Task to carry out: Copy every line that holds the string "computer" from the data below.

==== Dataset ====

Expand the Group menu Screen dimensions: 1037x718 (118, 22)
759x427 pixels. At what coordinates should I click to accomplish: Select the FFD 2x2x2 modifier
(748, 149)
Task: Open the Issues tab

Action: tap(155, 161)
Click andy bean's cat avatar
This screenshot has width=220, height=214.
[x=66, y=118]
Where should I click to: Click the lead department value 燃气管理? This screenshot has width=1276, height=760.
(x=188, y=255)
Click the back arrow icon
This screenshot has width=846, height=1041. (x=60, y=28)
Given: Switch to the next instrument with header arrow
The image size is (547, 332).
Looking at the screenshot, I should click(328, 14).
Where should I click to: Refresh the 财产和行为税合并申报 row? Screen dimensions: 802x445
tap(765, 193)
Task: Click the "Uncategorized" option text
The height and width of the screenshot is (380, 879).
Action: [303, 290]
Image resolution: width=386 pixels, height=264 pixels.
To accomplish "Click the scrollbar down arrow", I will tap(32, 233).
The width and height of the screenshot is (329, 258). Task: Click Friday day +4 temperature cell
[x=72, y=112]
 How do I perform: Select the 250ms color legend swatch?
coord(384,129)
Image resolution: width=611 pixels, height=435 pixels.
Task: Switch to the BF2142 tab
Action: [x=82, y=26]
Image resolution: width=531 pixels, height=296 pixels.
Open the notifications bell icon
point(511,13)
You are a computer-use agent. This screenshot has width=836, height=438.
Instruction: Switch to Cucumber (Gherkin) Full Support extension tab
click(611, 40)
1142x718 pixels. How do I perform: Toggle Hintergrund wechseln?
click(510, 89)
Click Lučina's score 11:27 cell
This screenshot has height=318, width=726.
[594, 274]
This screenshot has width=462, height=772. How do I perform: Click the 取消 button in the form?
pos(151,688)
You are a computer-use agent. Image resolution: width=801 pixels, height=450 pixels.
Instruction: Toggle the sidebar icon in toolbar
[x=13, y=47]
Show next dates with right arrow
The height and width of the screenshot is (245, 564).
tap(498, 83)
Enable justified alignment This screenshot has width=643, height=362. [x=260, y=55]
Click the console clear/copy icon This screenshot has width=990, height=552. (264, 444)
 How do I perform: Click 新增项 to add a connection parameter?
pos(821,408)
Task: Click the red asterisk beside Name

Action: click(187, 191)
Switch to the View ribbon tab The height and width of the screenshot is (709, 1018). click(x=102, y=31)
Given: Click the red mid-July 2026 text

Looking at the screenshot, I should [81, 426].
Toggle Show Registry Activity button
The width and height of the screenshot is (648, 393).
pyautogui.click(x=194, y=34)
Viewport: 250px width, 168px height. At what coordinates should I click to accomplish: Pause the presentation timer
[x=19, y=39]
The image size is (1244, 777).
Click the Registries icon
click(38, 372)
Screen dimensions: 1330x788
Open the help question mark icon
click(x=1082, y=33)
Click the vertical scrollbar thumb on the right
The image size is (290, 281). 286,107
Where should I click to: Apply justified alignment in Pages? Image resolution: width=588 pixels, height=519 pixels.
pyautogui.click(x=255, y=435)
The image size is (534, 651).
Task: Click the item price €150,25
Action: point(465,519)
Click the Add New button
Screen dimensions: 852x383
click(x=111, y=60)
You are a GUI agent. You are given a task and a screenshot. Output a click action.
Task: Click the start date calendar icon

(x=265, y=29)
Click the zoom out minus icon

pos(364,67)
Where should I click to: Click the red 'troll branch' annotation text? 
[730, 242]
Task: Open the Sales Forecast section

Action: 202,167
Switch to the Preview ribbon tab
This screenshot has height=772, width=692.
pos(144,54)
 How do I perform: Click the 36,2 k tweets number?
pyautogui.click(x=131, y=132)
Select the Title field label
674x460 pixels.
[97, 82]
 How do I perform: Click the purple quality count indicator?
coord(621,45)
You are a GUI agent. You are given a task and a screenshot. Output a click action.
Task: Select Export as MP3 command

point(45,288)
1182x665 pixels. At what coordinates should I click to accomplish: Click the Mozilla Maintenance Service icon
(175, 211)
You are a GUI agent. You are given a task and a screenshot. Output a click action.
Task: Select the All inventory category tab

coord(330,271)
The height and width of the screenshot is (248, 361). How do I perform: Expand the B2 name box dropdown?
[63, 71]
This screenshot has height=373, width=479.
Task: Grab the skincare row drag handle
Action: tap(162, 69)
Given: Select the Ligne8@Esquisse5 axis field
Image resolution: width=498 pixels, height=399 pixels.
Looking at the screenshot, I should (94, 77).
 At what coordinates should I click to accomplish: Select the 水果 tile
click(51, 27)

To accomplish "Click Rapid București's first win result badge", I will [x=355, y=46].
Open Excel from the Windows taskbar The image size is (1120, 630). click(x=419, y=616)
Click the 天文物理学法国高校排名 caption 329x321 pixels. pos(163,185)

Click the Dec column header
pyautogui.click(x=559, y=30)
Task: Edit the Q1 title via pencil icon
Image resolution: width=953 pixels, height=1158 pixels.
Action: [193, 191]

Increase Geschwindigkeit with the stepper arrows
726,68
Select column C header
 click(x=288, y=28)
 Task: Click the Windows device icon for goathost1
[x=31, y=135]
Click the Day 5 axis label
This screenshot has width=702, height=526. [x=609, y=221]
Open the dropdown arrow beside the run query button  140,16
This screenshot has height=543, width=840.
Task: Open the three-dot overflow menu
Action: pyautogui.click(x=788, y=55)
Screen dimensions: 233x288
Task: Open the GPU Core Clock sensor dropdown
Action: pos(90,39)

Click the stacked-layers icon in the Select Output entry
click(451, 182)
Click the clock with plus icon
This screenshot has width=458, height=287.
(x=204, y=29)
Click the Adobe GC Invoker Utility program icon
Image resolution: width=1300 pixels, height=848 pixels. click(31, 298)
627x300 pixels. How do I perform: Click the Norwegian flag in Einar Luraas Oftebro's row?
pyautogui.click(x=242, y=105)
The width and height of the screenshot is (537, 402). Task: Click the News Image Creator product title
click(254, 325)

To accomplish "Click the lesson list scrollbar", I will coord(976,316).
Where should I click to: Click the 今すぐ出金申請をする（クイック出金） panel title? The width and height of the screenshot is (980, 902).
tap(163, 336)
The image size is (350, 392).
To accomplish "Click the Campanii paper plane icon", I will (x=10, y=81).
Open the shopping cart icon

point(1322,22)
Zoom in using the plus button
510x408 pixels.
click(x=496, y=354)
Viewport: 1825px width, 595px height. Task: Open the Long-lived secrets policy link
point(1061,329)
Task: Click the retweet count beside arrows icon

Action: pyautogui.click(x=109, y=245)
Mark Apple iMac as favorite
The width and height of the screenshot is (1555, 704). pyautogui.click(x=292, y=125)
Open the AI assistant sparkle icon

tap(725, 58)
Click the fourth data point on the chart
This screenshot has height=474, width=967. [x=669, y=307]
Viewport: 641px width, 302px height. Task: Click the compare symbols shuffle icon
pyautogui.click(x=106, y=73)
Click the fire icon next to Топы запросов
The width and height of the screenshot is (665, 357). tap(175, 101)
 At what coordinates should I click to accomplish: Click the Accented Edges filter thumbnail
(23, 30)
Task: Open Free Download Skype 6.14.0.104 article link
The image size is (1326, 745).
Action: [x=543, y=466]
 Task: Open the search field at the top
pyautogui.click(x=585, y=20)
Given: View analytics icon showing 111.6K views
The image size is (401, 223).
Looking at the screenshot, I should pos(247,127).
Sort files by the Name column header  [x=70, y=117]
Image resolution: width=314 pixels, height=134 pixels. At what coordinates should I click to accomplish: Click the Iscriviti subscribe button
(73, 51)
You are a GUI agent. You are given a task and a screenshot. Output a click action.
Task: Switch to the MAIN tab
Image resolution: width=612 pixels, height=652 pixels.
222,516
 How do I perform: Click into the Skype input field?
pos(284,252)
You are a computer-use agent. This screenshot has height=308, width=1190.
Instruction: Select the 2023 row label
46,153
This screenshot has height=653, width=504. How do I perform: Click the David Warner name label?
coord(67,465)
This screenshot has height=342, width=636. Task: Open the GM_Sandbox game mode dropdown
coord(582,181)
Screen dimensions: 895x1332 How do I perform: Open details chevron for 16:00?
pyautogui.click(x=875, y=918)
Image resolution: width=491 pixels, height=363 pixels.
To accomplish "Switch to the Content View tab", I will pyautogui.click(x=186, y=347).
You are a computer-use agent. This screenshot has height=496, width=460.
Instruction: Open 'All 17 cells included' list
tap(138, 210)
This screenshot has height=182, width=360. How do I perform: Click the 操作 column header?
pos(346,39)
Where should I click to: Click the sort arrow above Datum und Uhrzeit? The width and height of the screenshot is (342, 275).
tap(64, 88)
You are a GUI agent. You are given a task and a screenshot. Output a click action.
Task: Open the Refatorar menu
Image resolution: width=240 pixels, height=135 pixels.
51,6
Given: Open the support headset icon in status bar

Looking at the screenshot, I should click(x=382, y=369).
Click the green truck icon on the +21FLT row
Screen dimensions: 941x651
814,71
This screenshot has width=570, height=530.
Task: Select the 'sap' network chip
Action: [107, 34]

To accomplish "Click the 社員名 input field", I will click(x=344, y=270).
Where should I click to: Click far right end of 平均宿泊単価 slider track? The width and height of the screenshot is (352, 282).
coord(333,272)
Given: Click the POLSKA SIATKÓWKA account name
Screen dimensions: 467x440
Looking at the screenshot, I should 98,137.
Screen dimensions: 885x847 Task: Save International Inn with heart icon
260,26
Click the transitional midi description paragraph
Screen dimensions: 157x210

====

Exercise response:
You are a computer-use agent. This screenshot has width=836, height=438.
You are a computer-use agent. Image resolution: width=801 pixels, height=450 pixels.
You are a computer-use agent. This screenshot has height=308, width=1190.
You are a computer-use agent. This screenshot has height=496, width=460.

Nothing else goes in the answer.